** Begin **

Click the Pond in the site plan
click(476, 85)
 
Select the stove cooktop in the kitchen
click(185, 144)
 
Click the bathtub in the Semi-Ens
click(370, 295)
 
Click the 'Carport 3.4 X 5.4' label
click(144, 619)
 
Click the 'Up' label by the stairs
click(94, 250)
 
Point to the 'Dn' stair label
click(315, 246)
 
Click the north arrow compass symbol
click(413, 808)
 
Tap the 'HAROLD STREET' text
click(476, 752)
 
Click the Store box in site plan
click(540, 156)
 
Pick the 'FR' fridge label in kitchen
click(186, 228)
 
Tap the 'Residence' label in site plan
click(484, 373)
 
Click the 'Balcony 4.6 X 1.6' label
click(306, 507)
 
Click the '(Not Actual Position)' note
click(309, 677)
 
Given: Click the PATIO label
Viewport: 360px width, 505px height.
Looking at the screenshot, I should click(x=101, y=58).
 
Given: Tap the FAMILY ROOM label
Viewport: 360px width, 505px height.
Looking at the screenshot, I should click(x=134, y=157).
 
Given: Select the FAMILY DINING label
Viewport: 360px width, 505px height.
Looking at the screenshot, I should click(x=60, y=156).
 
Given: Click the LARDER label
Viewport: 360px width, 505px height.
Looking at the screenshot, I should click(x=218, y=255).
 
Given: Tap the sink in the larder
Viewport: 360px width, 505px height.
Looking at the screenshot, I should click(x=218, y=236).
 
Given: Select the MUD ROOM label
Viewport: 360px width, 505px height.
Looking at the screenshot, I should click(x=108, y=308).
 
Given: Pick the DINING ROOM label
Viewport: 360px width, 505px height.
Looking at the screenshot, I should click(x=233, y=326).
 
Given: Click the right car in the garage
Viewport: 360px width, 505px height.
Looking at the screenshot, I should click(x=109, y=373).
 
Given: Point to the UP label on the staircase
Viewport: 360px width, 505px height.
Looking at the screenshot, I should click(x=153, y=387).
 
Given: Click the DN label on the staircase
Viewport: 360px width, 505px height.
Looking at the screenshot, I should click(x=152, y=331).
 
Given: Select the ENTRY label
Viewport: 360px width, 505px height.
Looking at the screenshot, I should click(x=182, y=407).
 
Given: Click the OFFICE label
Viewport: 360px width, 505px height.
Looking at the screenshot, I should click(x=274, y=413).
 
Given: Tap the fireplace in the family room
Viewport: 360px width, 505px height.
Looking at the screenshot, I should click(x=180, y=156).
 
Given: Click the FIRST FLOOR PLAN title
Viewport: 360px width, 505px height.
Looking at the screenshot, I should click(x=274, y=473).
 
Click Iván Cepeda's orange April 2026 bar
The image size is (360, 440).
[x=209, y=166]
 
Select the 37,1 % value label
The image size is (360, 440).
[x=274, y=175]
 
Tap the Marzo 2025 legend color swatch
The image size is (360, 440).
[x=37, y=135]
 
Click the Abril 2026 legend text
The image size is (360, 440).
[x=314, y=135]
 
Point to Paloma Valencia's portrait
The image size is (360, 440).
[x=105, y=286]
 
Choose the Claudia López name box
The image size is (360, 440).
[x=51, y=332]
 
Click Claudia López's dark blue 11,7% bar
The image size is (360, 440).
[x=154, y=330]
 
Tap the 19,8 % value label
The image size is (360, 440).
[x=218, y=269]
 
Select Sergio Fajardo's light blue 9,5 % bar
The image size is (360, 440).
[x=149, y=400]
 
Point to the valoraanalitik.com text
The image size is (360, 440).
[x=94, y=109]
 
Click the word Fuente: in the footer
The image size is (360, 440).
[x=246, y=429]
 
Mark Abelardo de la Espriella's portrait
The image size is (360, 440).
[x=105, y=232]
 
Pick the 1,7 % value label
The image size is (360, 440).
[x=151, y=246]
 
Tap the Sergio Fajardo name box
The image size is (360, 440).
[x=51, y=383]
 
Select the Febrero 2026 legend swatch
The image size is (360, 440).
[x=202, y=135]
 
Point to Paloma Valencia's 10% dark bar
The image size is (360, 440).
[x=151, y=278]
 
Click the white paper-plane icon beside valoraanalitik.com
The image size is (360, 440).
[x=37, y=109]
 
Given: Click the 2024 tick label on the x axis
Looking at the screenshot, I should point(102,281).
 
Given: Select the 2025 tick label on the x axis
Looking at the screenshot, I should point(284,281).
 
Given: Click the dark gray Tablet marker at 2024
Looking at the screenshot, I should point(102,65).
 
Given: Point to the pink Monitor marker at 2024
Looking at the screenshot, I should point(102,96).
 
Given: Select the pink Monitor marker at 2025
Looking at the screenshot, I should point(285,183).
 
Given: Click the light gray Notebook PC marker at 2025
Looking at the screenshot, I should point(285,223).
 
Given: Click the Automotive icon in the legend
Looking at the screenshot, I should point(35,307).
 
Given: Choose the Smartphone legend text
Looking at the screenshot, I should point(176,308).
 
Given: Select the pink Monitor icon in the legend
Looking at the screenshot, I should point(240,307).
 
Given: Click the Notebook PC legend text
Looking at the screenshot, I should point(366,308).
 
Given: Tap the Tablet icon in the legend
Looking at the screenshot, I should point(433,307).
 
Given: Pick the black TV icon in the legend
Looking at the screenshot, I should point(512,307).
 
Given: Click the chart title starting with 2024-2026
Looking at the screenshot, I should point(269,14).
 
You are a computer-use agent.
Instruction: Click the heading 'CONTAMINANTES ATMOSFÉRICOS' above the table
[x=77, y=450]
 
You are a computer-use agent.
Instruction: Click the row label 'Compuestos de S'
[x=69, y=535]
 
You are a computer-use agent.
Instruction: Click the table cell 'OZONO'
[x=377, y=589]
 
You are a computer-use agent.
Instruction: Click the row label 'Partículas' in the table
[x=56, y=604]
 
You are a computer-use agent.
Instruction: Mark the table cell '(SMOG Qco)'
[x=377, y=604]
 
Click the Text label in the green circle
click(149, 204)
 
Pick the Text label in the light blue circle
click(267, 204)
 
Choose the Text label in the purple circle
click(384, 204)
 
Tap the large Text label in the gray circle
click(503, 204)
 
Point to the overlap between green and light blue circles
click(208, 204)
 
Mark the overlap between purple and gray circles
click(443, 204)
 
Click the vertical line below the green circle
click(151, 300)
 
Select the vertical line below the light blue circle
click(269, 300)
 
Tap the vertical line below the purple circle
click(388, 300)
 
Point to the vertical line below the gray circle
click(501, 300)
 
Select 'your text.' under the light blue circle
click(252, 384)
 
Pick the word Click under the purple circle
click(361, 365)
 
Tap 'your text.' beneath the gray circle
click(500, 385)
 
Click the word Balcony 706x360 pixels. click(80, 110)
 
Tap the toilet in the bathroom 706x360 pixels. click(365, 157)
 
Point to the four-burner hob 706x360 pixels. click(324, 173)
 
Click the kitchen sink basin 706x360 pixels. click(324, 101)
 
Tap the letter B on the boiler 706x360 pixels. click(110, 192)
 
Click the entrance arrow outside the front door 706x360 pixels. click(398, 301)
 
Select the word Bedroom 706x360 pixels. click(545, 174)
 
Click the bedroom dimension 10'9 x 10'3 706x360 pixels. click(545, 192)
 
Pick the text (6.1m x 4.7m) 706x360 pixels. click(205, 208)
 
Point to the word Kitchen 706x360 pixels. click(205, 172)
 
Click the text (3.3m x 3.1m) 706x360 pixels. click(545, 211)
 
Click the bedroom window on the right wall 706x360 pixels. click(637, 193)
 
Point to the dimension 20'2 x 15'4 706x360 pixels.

** End **

Lay out the items as a JSON list of strings, one string per line with blank lines omitted, starting at the line containing "Click the white" and ending at the line containing "[x=377, y=589]".

- **WRITTEN RESPONSE**:
[
  "Click the white paper-plane icon beside valoraanalitik.com",
  "The image size is (360, 440).",
  "[x=37, y=109]",
  "Given: Click the 2024 tick label on the x axis",
  "Looking at the screenshot, I should point(102,281).",
  "Given: Select the 2025 tick label on the x axis",
  "Looking at the screenshot, I should point(284,281).",
  "Given: Click the dark gray Tablet marker at 2024",
  "Looking at the screenshot, I should point(102,65).",
  "Given: Point to the pink Monitor marker at 2024",
  "Looking at the screenshot, I should point(102,96).",
  "Given: Select the pink Monitor marker at 2025",
  "Looking at the screenshot, I should point(285,183).",
  "Given: Click the light gray Notebook PC marker at 2025",
  "Looking at the screenshot, I should point(285,223).",
  "Given: Click the Automotive icon in the legend",
  "Looking at the screenshot, I should point(35,307).",
  "Given: Choose the Smartphone legend text",
  "Looking at the screenshot, I should point(176,308).",
  "Given: Select the pink Monitor icon in the legend",
  "Looking at the screenshot, I should point(240,307).",
  "Given: Click the Notebook PC legend text",
  "Looking at the screenshot, I should point(366,308).",
  "Given: Tap the Tablet icon in the legend",
  "Looking at the screenshot, I should point(433,307).",
  "Given: Pick the black TV icon in the legend",
  "Looking at the screenshot, I should point(512,307).",
  "Given: Click the chart title starting with 2024-2026",
  "Looking at the screenshot, I should point(269,14).",
  "You are a computer-use agent.",
  "Instruction: Click the heading 'CONTAMINANTES ATMOSFÉRICOS' above the table",
  "[x=77, y=450]",
  "You are a computer-use agent.",
  "Instruction: Click the row label 'Compuestos de S'",
  "[x=69, y=535]",
  "You are a computer-use agent.",
  "Instruction: Click the table cell 'OZONO'",
  "[x=377, y=589]"
]